- bn
- MaskedLM
- Bengali
- Question-Answering
- Token Classification
- Text Classification
# Indic-Transformers Bengali RoBERTa
## Model description
This is a RoBERTa language model pre-trained on ~6 GB of monolingual training corpus. The pre-training data was majorly taken from [OSCAR](https://oscar-corpus.com/).
This model can be fine-tuned on various downstream tasks like text-classification, POS-tagging, question-answering, etc. Embeddings from this model can also be used for feature-based training.
## Intended uses & limitations
#### How to use
from transformers import AutoTokenizer, AutoModel
tokenizer = AutoTokenizer.from_pretrained('neuralspace-reverie/indic-transformers-bn-roberta')

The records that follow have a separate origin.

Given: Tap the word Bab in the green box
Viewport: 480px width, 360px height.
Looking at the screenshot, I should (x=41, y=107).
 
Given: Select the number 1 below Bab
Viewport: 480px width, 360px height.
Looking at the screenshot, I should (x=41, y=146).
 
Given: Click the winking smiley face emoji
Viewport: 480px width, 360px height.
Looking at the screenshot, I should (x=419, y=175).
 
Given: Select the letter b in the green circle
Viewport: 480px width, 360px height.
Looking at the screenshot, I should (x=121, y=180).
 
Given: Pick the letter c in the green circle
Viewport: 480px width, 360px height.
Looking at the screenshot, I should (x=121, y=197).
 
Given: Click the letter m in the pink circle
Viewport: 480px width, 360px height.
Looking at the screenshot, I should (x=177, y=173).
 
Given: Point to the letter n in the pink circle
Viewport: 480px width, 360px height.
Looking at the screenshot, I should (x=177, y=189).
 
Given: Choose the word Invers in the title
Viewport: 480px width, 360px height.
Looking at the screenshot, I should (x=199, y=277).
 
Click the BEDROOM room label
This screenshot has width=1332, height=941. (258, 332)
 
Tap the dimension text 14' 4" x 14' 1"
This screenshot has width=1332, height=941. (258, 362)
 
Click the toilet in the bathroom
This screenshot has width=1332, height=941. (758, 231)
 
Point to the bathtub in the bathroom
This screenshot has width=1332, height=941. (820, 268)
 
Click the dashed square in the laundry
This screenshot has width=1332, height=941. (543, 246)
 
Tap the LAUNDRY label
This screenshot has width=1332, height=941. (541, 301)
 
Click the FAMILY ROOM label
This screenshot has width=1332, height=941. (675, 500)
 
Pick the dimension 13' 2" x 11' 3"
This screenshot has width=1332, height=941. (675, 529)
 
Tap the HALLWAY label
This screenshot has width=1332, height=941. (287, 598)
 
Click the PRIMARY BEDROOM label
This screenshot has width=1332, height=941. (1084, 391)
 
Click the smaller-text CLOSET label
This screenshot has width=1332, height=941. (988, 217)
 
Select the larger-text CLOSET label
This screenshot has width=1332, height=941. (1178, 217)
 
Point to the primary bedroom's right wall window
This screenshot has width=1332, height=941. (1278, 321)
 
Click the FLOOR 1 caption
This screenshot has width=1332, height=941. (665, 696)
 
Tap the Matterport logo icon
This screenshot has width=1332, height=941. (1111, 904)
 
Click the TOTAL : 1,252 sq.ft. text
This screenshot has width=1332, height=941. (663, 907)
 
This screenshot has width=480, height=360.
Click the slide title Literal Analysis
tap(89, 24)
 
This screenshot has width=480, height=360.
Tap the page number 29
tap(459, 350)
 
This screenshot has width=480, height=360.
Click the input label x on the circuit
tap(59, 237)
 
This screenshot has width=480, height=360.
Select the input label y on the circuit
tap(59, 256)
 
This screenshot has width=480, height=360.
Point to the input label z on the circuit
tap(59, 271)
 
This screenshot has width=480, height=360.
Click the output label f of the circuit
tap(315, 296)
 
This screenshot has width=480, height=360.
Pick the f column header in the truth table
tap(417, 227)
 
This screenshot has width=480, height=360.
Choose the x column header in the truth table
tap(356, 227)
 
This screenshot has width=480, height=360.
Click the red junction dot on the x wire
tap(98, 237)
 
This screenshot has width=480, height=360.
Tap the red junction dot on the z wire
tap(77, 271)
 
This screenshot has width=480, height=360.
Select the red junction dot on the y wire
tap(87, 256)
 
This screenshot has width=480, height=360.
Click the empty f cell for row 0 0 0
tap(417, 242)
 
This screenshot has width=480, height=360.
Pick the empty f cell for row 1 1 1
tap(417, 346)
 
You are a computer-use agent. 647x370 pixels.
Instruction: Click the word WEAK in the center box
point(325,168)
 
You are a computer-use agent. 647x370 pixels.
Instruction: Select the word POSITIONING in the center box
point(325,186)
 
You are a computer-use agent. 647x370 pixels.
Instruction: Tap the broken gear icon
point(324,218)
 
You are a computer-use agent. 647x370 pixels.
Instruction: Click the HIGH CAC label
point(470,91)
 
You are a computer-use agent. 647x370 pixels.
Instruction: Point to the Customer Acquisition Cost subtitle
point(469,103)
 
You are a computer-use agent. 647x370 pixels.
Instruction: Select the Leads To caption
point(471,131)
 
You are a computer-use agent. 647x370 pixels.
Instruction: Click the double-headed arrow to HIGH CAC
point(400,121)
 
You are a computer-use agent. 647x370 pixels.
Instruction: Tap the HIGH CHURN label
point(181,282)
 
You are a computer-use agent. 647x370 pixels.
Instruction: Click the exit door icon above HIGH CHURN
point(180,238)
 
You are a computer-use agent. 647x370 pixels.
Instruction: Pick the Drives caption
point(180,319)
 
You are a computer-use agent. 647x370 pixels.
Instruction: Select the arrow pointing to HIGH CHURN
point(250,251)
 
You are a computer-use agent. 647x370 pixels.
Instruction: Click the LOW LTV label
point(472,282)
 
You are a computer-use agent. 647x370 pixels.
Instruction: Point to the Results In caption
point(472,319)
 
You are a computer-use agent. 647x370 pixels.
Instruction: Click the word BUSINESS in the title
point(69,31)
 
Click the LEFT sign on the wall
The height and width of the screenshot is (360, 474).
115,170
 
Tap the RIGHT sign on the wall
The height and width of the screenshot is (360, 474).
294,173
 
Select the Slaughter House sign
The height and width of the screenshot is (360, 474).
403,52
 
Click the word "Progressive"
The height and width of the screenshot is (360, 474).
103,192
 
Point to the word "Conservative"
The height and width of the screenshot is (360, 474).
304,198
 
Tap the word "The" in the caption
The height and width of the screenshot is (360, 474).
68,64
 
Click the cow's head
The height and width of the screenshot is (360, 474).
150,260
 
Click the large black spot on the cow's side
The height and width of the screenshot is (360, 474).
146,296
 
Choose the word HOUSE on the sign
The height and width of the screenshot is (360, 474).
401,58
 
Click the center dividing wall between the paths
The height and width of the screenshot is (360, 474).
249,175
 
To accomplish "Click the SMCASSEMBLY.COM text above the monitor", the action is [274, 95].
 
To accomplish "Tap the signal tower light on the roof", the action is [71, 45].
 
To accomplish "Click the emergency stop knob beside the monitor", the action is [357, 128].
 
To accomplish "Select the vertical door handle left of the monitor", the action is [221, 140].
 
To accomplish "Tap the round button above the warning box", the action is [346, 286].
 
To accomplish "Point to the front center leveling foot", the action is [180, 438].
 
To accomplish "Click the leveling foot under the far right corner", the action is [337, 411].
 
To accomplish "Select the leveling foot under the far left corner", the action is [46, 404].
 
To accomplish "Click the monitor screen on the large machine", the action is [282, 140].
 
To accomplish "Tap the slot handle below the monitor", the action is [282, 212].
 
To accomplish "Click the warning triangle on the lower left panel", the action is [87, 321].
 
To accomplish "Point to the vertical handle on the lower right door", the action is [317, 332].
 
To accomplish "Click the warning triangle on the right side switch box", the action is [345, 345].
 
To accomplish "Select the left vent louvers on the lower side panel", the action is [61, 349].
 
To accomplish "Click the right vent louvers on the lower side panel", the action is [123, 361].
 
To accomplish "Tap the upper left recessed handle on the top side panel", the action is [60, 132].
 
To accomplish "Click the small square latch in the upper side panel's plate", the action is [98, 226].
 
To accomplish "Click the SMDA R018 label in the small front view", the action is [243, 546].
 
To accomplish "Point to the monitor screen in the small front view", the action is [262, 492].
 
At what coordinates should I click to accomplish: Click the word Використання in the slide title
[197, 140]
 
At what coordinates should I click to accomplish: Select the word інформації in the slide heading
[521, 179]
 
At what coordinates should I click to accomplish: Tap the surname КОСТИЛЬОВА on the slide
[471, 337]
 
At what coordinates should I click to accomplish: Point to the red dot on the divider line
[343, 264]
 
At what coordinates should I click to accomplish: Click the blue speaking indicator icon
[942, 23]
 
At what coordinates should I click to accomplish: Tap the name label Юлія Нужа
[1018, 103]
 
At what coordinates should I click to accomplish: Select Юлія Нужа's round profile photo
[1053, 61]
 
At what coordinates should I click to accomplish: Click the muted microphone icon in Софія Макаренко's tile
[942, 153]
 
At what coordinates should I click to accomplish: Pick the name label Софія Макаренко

model = AutoModel.from_pretrained('neuralspace-reverie/indic-transformers-bn-roberta')
text = "আপনি কেমন আছেন?"
input_ids = tokenizer(text, return_tensors='pt')['input_ids']
out = model(input_ids)[0]
# out = [1, 10, 768]
#### Limitations and bias
The original language model has been trained using `PyTorch` and hence the use of `pytorch_model.bin` weights file is recommended. The h5 file for `Tensorflow` has been generated manually by commands suggested [here](https://huggingface.co/transformers/model_sharing.html).